Lynn Powell, via email 

Editor: I have to say up front, this email is long overdue. But (Wednesday’s) sports page threw me over the edge regarding your sexist coverage of sports. You have the audacity to place a human-interest story on the front page of the Sports section, yet you give nothing, zero, zilch coverage, not even mention of the OSU women’s basketball game that is being played. 

Yup, the men are front and center. Yup, we know the football team has resumed practice and we know how Tom Matte pitched in back in 1965! Really! 

But there is no mention of the OSU women’s game in the entire sports section. Wait, there was a picture of a woman in the ad on the last page. 

I don’t know why I’m surprised by the coverage. You consistently disregard women’s sports in general. If you do cover a story, it is a small article or mention in some buried page of the sports section. 

I’d hope that you would at least get into the 1990s and realize that women do play sports and there are people who follow them and would like to see articles about their game. Then again, you have not lived up to that expectation, so why change now? 

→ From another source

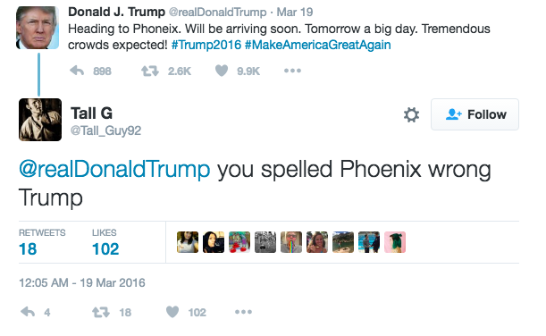Like the tweet with 9.9K likes
This screenshot has width=546, height=336.
(222, 71)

When there is mention of systemic sexism, please remember this email and take a look in the mirror and see it looking back at you! 

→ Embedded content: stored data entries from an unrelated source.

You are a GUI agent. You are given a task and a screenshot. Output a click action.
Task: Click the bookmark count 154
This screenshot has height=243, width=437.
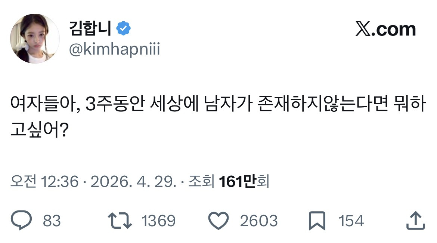pos(351,221)
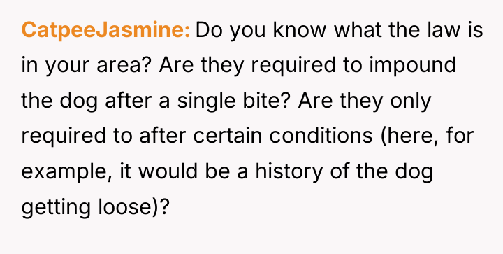Open the CatpeeJasmine username link

(x=106, y=31)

Mary Ann Short, via email 

Ray: Did you really print a letter last Sunday making fun of someone who, despite observing protocols, got COVID-19? I know of 300,000 people who wish they could laugh at that joke. What ya got this week, laughing at vegans who get cancer?  Priests who get struck by lightning? 

Are these the only letters you get? Isn’t this paper supposed to have an editor? Let the cruel and stupid go where they belong: the internet. 

Paul Birken, Columbus 

Editor: “Riddle me this, Batman,” as Boy Wonder might ask: “How in the world can OSU be ranked No. 3 or 4?” 

Obviously, I question this because this week against Michigan State they will win by 35 points and then against Michigan they will win by 35 points and yet MSU and U of M can’t field a decent team! 

They have played who? Indiana, who then got beat by an unranked team? There are other teams, many with six or seven wins at minimum! 

No sour grapes! Just wondering how? 

Ron Miller, Blissfield, Mich. 

Editor: We have always received the early edition of The Dispatch since we moved to Powell eight years ago. I have complained about that just about every year to no avail. 

Just to set the record straight, we have been customers of The Dispatch since July 1967 when Paul Hornung and Kaye Kessler were the sports writers of the Dispatch. 

To me you always became a Buckeyes fan when you moved to Columbus. It didn’t matter where you had gone to school before, you are now a Buckeye. Oh, my wife and I went to 47 straight Michigan-Ohio State football games. Our last one was the 2016 double overtime winner. I told my wife this was the way to end it. And we did. 

So you can see how it gets a little annoying when The Dispatch no longer breaks down the stats for the football and basketball games. We like to see what the players have done. What gives with you guys? 

Do I have to look elsewhere and give up The Dispatch? It doesn’t matter that you have moved everything out of the state, you are still The Columbus Dispatch and home to the OSU Buckeyes. Act like it. 

Dan Stone, Powell 

Ray: Why couldn’t Big Ten teams make up any games on week nights like a Tuesday night?